The lines to copy are those with "right" in them. Pull each one from the entries below.

Stored items

▬▬▬▬▬▬

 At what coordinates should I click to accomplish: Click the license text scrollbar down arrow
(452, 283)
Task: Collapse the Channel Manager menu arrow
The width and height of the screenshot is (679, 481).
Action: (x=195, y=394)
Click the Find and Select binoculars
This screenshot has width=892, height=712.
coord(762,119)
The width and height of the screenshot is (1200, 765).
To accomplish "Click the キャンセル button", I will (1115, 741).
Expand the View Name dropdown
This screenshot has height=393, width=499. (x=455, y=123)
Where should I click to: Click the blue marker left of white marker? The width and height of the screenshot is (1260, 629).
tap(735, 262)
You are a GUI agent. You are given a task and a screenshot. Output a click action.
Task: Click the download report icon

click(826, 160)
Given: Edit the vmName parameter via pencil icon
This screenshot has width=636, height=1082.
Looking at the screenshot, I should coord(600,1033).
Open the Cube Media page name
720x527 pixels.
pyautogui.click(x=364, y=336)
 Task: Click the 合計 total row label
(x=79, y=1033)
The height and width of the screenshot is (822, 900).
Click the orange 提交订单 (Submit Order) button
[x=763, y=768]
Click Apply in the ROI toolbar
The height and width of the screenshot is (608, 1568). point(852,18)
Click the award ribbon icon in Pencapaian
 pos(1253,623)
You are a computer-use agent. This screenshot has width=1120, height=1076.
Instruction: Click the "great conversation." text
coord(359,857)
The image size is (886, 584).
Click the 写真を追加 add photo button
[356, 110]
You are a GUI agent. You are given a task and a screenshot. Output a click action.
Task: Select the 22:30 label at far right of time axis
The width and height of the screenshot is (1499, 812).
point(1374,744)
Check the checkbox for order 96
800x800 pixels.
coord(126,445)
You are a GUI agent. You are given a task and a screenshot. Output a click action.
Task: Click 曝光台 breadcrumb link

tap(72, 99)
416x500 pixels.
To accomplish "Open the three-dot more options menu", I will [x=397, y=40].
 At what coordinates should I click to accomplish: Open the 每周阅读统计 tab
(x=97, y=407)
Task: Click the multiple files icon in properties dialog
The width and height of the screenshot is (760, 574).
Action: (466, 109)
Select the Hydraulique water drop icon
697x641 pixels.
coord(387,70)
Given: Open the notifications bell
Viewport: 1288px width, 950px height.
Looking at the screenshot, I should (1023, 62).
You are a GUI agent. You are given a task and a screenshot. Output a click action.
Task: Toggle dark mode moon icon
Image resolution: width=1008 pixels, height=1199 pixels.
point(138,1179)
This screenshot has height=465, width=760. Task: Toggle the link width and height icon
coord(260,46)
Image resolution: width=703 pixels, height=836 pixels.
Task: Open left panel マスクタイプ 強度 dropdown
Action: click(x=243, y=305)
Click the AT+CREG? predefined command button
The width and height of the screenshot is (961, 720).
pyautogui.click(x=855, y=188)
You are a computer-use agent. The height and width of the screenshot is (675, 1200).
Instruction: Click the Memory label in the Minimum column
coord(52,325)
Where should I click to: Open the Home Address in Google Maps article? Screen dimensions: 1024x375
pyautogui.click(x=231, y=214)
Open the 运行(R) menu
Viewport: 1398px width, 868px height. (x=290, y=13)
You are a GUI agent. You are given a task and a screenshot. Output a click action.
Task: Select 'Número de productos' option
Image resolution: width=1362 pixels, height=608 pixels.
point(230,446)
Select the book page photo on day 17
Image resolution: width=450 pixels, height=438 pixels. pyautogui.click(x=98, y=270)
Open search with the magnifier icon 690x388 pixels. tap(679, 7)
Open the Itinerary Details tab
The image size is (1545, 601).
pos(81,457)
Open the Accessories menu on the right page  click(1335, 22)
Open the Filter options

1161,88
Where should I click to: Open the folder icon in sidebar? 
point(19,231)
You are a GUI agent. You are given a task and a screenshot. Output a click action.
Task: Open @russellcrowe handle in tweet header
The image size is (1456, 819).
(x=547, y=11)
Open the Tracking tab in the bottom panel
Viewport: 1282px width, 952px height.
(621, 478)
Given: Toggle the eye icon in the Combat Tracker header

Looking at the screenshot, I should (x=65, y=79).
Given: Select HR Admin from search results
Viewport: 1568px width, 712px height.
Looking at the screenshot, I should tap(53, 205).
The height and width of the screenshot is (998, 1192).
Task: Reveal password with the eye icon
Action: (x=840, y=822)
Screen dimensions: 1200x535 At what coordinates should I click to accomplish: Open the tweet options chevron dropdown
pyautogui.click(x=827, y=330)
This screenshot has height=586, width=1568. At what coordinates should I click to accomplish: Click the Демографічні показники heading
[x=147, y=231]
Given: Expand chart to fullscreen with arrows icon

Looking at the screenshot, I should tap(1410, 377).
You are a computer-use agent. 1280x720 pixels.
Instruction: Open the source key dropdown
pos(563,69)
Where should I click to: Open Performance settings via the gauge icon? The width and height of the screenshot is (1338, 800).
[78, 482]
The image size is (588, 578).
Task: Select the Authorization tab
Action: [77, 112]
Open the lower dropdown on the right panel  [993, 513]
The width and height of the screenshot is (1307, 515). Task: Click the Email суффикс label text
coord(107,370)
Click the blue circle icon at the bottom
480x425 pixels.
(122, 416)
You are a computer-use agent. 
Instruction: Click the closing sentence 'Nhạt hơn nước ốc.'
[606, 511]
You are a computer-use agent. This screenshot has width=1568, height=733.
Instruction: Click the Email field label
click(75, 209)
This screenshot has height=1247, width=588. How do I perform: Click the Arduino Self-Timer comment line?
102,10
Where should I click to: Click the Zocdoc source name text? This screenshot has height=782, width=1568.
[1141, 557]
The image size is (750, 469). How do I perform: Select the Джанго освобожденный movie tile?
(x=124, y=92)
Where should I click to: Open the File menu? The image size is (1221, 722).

▬▬▬▬▬▬

→ **Exercise response**:
Task: Select the 22:30 label at far right of time axis
Open the Accessories menu on the right page  click(1335, 22)
Open the lower dropdown on the right panel  [993, 513]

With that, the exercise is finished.